Work task => Starting with the line that contains "Click the Write" and stopping after the line that contains "Viewport: 1456px width, 816px height.", return each line below exactly as written, with no others.

----- Task inputs

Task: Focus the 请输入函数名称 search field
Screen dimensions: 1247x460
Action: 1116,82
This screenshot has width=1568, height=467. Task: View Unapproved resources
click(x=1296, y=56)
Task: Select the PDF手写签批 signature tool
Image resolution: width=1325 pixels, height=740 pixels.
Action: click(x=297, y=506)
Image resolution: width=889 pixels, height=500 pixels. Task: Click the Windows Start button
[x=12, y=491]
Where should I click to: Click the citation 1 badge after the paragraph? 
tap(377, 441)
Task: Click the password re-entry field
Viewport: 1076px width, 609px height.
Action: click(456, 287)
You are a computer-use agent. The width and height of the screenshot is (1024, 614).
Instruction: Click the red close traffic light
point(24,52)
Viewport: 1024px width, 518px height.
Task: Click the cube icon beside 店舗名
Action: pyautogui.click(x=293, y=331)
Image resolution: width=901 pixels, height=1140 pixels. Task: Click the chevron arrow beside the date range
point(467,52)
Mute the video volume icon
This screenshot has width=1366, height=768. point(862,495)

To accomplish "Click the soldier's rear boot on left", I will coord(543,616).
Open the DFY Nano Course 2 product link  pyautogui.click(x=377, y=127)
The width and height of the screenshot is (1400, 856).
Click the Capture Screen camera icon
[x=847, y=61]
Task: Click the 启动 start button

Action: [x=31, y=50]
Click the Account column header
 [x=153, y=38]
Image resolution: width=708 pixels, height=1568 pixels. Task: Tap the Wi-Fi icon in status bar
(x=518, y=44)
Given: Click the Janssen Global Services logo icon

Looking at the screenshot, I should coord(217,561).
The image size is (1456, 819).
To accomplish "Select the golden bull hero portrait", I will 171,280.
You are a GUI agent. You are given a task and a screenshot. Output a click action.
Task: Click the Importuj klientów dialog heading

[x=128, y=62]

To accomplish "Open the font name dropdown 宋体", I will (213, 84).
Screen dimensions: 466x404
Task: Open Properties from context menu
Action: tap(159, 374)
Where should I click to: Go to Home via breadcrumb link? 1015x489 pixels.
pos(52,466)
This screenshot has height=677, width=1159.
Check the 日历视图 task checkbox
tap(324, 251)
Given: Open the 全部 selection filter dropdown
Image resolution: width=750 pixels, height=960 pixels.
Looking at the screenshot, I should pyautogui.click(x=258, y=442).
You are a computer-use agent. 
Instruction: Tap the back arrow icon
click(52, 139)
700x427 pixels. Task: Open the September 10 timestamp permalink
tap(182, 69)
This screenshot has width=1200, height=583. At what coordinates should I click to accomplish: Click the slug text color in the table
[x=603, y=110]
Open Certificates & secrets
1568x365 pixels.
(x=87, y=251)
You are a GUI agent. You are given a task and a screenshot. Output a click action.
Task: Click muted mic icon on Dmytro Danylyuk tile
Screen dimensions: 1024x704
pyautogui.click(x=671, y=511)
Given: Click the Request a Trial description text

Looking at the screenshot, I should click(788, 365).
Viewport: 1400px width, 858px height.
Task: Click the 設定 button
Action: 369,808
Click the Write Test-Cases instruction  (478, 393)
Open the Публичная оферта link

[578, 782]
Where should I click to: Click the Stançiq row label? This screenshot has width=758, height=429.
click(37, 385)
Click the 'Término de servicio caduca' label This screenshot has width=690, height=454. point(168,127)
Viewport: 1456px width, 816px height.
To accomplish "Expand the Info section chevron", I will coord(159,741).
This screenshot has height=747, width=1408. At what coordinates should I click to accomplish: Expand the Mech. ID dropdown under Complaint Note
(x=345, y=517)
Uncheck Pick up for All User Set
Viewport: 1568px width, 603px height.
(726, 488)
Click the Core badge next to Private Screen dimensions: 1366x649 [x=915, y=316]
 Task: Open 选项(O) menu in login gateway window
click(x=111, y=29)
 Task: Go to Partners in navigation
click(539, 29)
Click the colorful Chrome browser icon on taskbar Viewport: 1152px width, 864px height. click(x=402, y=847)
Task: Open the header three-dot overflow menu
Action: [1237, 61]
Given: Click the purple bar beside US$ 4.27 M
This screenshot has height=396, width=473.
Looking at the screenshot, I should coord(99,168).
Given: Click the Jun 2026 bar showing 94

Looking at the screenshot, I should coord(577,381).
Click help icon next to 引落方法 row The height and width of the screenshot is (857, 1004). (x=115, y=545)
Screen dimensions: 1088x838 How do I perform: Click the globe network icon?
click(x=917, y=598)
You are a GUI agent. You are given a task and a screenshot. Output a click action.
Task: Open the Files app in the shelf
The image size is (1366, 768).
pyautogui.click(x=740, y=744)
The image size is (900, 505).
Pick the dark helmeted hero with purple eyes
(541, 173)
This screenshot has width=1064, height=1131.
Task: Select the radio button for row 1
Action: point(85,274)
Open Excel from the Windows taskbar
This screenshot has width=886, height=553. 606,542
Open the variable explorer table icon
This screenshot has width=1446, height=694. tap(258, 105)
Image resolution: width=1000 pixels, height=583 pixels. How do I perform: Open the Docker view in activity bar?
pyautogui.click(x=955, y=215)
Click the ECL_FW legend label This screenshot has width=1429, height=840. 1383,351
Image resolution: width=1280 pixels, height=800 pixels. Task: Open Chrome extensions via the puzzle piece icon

----------

Solution to this task =>
Click the Write Test-Cases instruction  (478, 393)
Open the Публичная оферта link

[578, 782]
Where should I click to: Click the Stançiq row label? This screenshot has width=758, height=429.
click(37, 385)
Click the 'Término de servicio caduca' label This screenshot has width=690, height=454. point(168,127)
Viewport: 1456px width, 816px height.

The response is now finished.